Let's walk through an example. Our goal is to create a classifier for the `Stanford Cars` dataset. It consists of about 16,000 images in 196 classes. The steps are basically the same as you learned about in the introductory course.

## Step 1 - Load Data ##

In [1]:
import tensorflow as tf
config = tf.compat.v1.ConfigProto()
config.gpu_options.allow_growth = True
session = tf.compat.v1.InteractiveSession(config=config)

In [15]:
#$HIDE$
import os
from tensorflow.keras.preprocessing.image import ImageDataGenerator
from tensorflow.keras.applications.vgg16 import preprocess_input

# DATA_DIR = '/kaggle/input/stanford-car-dataset-by-classes-folder/car_data/car_data'
DATA_DIR = '/home/jovyan/work/kaggle/datasets/stanford-cars-keras/car_data/car_data'
TRAIN_DIR = os.path.join(DATA_DIR, 'train')
VALID_DIR = os.path.join(DATA_DIR, 'test')

ds_gen = ImageDataGenerator(preprocessing_function=preprocess_input)

BATCH_SIZE = 16
SIZE = (150, 150)

ds_train = ds_gen.flow_from_directory(directory=TRAIN_DIR,
                                      batch_size=BATCH_SIZE,
                                      shuffle=True,
                                      target_size=SIZE,
                                      class_mode='sparse')

ds_valid = ds_gen.flow_from_directory(directory=VALID_DIR,
                                      batch_size=BATCH_SIZE,
                                      shuffle=True,
                                      target_size=SIZE,
                                      class_mode='sparse')

Found 8144 images belonging to 196 classes.
Found 8041 images belonging to 196 classes.


The first step is to prepare your dataset. We'll skip the details of loading for now, but let's look at a few examples of images and their classes.

## Step 2 - Define Pretrained Base ##

In [16]:
from tensorflow.keras.applications import VGG16

pretrained_base = VGG16(include_top=False,
                        weights='imagenet',
                        input_shape=[*SIZE, 3])

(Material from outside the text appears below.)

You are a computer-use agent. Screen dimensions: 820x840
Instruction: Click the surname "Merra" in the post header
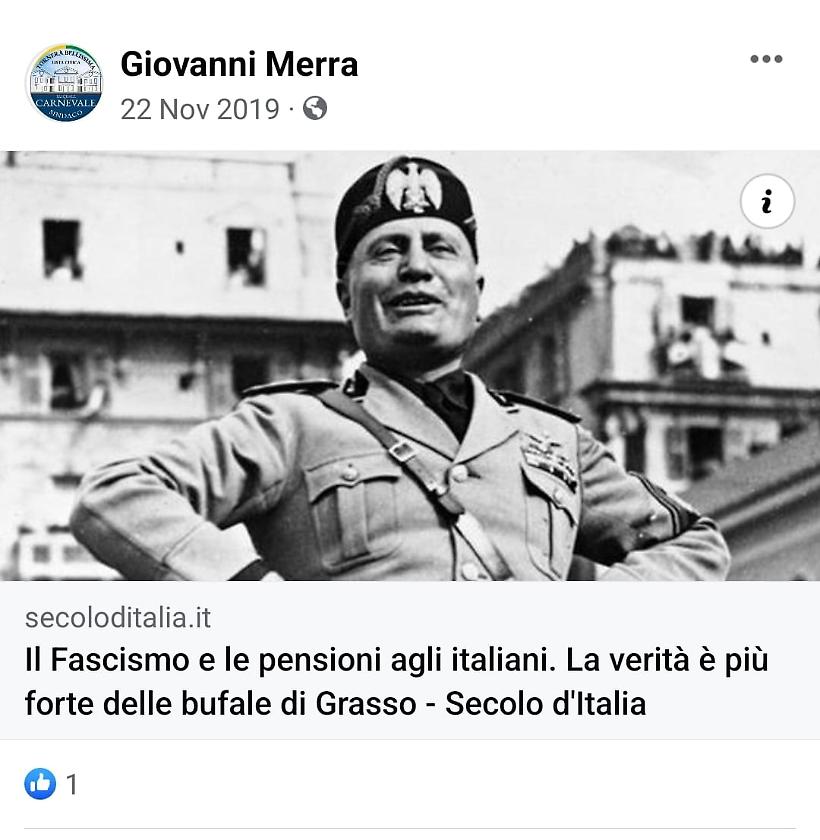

Downloading data from https://github.com/fchollet/deep-learning-models/releases/download/v0.4/xception_weights_tf_dim_ordering_tf_kernels_notop.h5


## Step 3 - Attach Head ##

In [17]:
from tensorflow.keras import Sequential
from tensorflow.keras.layers import Flatten, Dense

model = Sequential([
    pretrained_base,
    Flatten(),
    Dense(512, activation='relu'),
    Dense(196, activation='softmax'),
])

## Step 4 - Train ##

In [18]:
model.compile(
    optimizer='adam',
    loss='sparse_categorical_crossentropy',
    metrics=['accuracy'],
)

history = model.fit(ds_train,
                    validation_data=ds_valid,
                    epochs=15)

Train for 509 steps, validate for 503 steps
Epoch 1/15
Epoch 2/15
Epoch 3/15
Epoch 4/15
Epoch 5/15
Epoch 6/15
Epoch 7/15
Epoch 8/15
Epoch 9/15
Epoch 10/15
Epoch 11/15
Epoch 12/15
Epoch 13/15
Epoch 14/15
Epoch 15/15


## Step 5 - Evaluate ##

When training a neural network, it's always a good idea to examine the loss and metric plots. The `history` object contains this information in a dictionary `history.history`. We can use Pandas to convert this dictionary to a dataframe and plot it with a built-in method.

In [None]:
import pandas as pd

pd.DataFrame(history.history).plot();

<!-- discuss convergence, over/underfitting -->

# Conclusion #

In this lesson, we learned about the structure of a convnet classifier: a **head** to act as a classifier atop of a **base** which performs the feature extraction.

The head, essentially, is an ordinary classifier like you learned about in the introductory course. For features, it uses those features extracted by the base. This is the basic idea behind CNN image classifiers: that we can attach a unit that performs feature engineering to the classifier itself.

This is one of the big advantages deep neural networks have over traditional machine learning models: given the right network structure, the deep neural net can learn how to engineer the features it needs to solve its problem.

In the remainder of this micro-course, we're going to explore this convolutional base.